Swap "dropdown" for "drop-down" in the entries that begin at the line containing "You are a computer-use agent. The" and end after the line containing "point(863,104)". Reproduce only those lines, with everything else unchanged.

→ **Data for this exercise**:
::::::::::

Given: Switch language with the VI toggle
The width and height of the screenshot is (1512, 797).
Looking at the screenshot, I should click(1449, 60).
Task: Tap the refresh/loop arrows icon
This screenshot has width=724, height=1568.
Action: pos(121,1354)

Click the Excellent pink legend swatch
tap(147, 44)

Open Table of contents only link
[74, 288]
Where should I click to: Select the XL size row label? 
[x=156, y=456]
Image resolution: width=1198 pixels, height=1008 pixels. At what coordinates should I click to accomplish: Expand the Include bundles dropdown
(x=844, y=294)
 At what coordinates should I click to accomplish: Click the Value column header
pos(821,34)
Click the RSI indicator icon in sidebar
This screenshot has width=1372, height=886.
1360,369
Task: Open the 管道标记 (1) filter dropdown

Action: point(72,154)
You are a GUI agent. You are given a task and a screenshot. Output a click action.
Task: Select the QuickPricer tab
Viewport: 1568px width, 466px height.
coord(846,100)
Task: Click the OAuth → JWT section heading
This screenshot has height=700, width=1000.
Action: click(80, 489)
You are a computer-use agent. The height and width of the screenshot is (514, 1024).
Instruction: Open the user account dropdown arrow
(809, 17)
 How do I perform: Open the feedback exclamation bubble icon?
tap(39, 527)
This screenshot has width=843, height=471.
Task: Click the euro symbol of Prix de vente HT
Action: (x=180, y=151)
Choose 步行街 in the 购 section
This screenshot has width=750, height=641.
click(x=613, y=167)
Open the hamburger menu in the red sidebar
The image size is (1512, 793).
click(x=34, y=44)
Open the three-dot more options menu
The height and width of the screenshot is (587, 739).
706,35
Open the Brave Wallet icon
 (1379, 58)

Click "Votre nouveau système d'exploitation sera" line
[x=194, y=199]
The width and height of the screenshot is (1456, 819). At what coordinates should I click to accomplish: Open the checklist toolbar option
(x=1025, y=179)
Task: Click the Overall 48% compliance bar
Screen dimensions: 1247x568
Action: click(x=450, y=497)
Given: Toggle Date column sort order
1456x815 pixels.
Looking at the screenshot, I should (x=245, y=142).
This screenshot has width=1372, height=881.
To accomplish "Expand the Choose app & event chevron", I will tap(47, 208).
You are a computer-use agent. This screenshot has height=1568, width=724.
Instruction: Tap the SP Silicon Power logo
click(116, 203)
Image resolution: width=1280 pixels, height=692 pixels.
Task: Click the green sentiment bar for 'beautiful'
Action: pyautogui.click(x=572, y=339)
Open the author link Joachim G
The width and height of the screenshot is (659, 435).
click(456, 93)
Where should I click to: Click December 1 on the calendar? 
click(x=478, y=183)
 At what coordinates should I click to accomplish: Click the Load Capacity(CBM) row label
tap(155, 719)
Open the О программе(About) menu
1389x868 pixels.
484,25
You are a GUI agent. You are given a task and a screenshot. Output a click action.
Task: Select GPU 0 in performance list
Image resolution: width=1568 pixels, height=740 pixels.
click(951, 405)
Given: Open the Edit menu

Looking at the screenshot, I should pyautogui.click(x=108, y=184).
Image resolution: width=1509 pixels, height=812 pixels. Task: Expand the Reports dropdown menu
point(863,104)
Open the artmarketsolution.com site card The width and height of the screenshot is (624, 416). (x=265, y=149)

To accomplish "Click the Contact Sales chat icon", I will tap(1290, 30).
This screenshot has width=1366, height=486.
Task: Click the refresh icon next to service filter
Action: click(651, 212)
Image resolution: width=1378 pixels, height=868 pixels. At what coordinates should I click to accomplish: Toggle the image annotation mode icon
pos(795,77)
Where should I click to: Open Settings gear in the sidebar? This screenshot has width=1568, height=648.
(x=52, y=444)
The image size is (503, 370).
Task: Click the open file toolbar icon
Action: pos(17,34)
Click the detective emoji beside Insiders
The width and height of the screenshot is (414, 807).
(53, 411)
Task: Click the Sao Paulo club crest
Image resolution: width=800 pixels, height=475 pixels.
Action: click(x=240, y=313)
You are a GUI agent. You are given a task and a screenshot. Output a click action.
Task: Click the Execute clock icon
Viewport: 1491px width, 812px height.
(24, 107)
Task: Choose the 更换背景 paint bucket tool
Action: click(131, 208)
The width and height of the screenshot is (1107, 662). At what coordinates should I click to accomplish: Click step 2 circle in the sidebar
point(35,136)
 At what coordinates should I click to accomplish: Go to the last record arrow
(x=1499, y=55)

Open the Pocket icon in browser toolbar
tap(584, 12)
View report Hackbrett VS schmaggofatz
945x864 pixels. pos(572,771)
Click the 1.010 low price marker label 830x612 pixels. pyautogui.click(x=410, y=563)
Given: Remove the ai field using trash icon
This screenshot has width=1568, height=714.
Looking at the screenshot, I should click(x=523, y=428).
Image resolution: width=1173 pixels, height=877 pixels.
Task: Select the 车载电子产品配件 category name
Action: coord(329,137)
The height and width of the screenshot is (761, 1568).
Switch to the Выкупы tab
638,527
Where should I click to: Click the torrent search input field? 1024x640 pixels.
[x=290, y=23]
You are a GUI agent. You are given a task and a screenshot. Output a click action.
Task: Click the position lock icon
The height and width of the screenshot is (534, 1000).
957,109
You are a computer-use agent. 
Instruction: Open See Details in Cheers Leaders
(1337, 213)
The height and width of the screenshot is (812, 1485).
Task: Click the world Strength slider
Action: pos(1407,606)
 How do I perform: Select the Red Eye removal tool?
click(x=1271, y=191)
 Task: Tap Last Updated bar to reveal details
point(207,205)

::::::::::

→ **Correct result**:
You are a computer-use agent. The height and width of the screenshot is (514, 1024).
Instruction: Open the user account drop-down arrow
(809, 17)
 How do I perform: Open the feedback exclamation bubble icon?
tap(39, 527)
This screenshot has width=843, height=471.
Task: Click the euro symbol of Prix de vente HT
Action: (x=180, y=151)
Choose 步行街 in the 购 section
This screenshot has width=750, height=641.
click(x=613, y=167)
Open the hamburger menu in the red sidebar
The image size is (1512, 793).
click(x=34, y=44)
Open the three-dot more options menu
The height and width of the screenshot is (587, 739).
706,35
Open the Brave Wallet icon
 (1379, 58)

Click "Votre nouveau système d'exploitation sera" line
[x=194, y=199]
The width and height of the screenshot is (1456, 819). At what coordinates should I click to accomplish: Open the checklist toolbar option
(x=1025, y=179)
Task: Click the Overall 48% compliance bar
Screen dimensions: 1247x568
Action: click(x=450, y=497)
Given: Toggle Date column sort order
1456x815 pixels.
Looking at the screenshot, I should (x=245, y=142).
This screenshot has width=1372, height=881.
To accomplish "Expand the Choose app & event chevron", I will tap(47, 208).
You are a computer-use agent. This screenshot has height=1568, width=724.
Instruction: Tap the SP Silicon Power logo
click(116, 203)
Image resolution: width=1280 pixels, height=692 pixels.
Task: Click the green sentiment bar for 'beautiful'
Action: pyautogui.click(x=572, y=339)
Open the author link Joachim G
The width and height of the screenshot is (659, 435).
click(456, 93)
Where should I click to: Click December 1 on the calendar? 
click(x=478, y=183)
 At what coordinates should I click to accomplish: Click the Load Capacity(CBM) row label
tap(155, 719)
Open the О программе(About) menu
1389x868 pixels.
484,25
You are a GUI agent. You are given a task and a screenshot. Output a click action.
Task: Select GPU 0 in performance list
Image resolution: width=1568 pixels, height=740 pixels.
click(951, 405)
Given: Open the Edit menu

Looking at the screenshot, I should pyautogui.click(x=108, y=184).
Image resolution: width=1509 pixels, height=812 pixels. Task: Expand the Reports drop-down menu
point(863,104)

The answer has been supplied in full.